I register this tra-la-la, but meantime

a different object holds my eyes in thrall:

that twinkling crystalline inverted mountain,

that cascade frozen high above the stalls,

whose final spark of light was soon to die,

and nothing I can do will make it stay.

On stage a squire pretends to be a peasant,

the backdrop twitches, light follows the dark,

the music marches us away to prison,

deprives us of our rights, puts us to work;

the heroine wrings her hands (right to the shoulders),

puts bells into our ears and makes them ring,

performs a strip-search of our hearts and souls, and

confiscates each and every sharp-edged thing.

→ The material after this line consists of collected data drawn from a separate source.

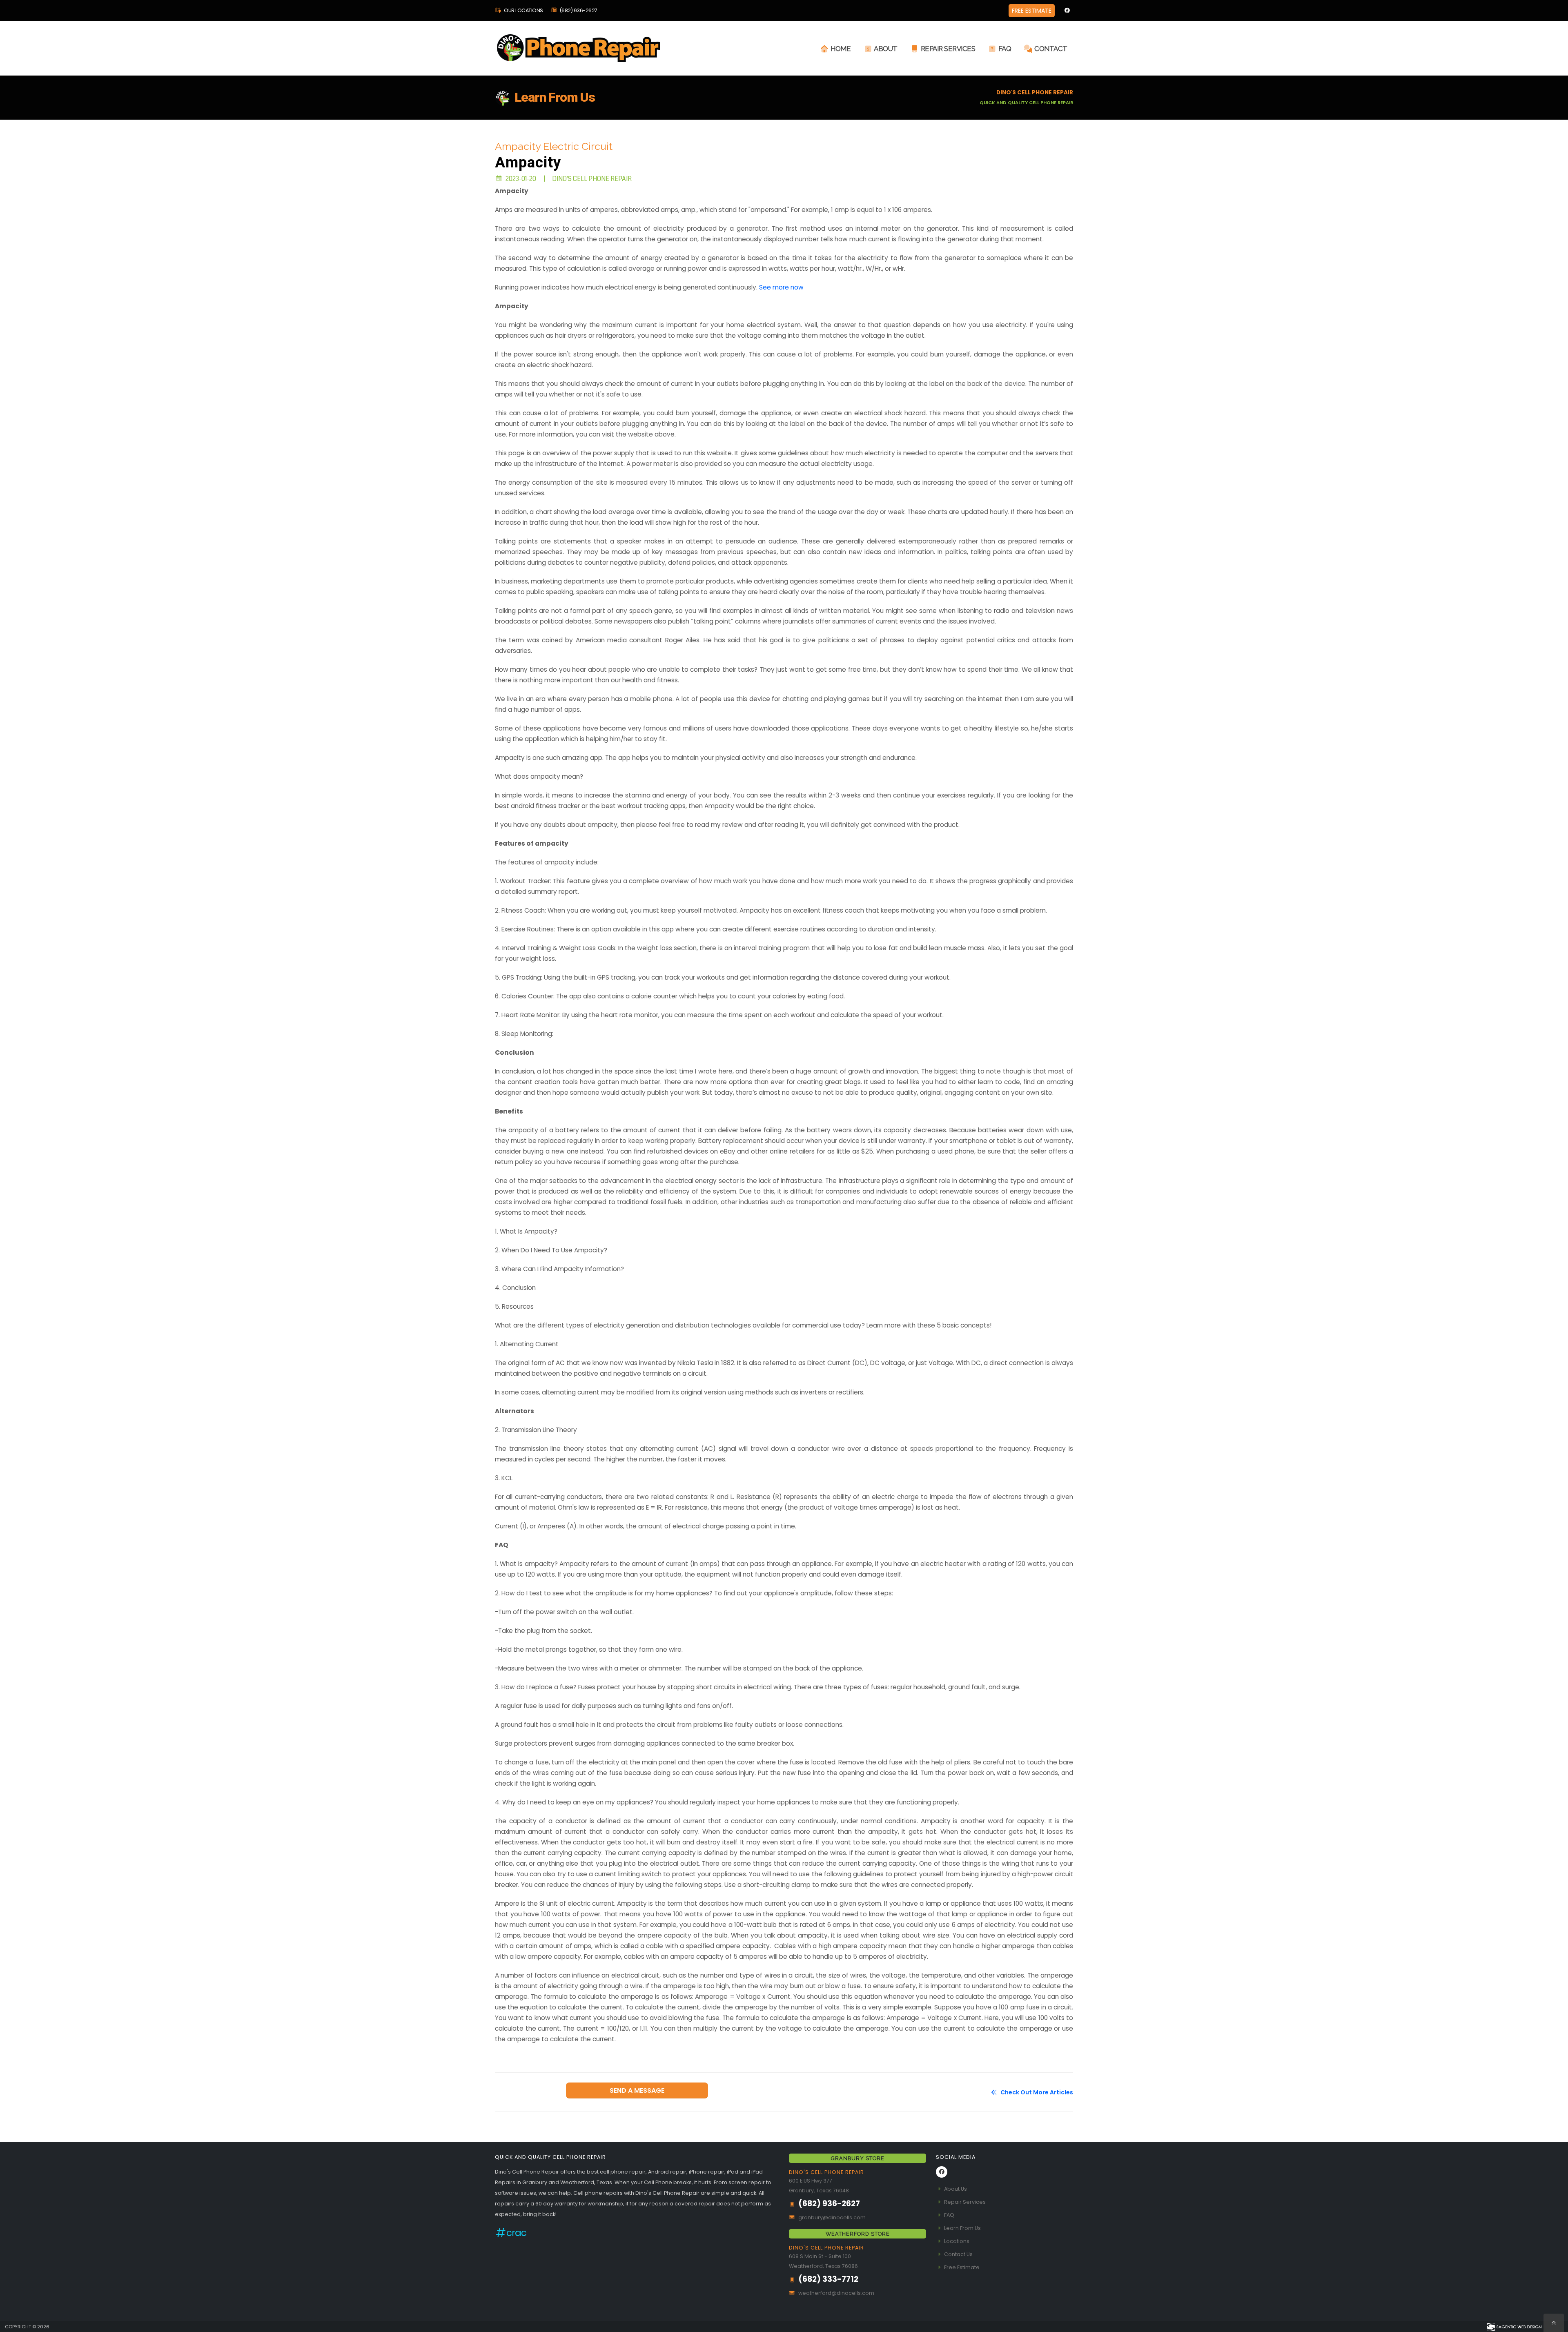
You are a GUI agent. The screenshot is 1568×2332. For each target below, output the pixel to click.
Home (841, 49)
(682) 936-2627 (578, 10)
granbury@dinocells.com (832, 2217)
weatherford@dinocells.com (836, 2293)
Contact (1050, 49)
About (886, 49)
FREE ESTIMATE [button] (1031, 11)
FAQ (1004, 49)
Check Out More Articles (1036, 2092)
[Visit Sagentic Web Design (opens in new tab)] (1514, 2326)
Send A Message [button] (637, 2090)
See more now (781, 287)
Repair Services (948, 49)
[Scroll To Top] (1554, 2323)
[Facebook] (1067, 10)
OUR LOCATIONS (523, 10)
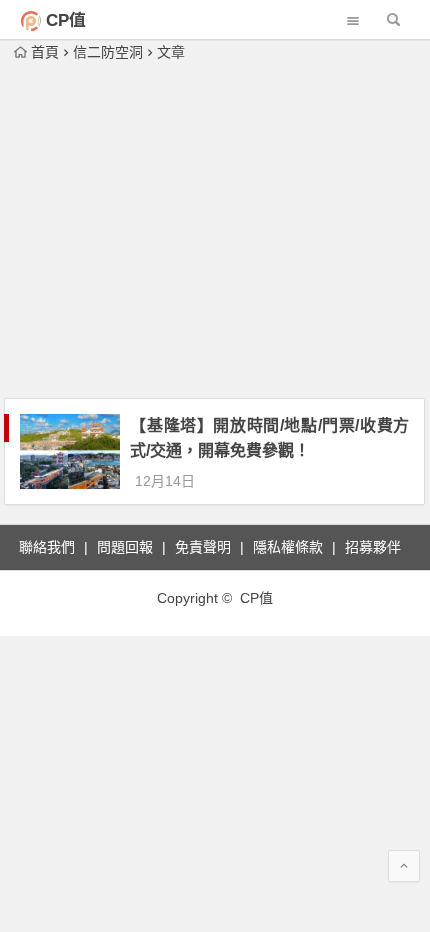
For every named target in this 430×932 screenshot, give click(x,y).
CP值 (66, 20)
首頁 (45, 52)
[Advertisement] (215, 231)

The generals and the ministers and the statesmen

stiff in their boxes. Conversation dies.

The bargirl reads her agitprop-escapist

novel. But no escape from snow and ice.

Napkin. Ice bucket. Buffet iced with marble.

Frosty tall glasses. Snowy pinafores.

A rounded heap of glacier mints, their wrappers

with polar bear on iceberg, lies before.

Oh, how I used to love the chill wide spaces

of foyers bare in January’s first days,

and the soprano screech: ‘My dearest, take me’,

while sunshine strokes the plush of window drapes.

Outside, sole guardians of the Michael Garden –

bullfinches, in Suvórov uniform;

two lions, paw-up, strut like their commanders,

with pats of snow up here and on the rump.

Behind, Neva clapped up in chains for winter,

Karelia, Barents puddle not that far,

the source that sends us down this freezing weather –

the basic fact that makes us what we are.

Things stay the way our bronze creator made them;

the colder we, the closer our embrace;

an Ice Palace was built, and when it melted,

we raised the Winter one to take its place.

But all the same, and now I really mean it,

the measured ebb and flow of opera leads

to thinking – if I’ve had a drop too many –

that warm seas are what Russia really needs!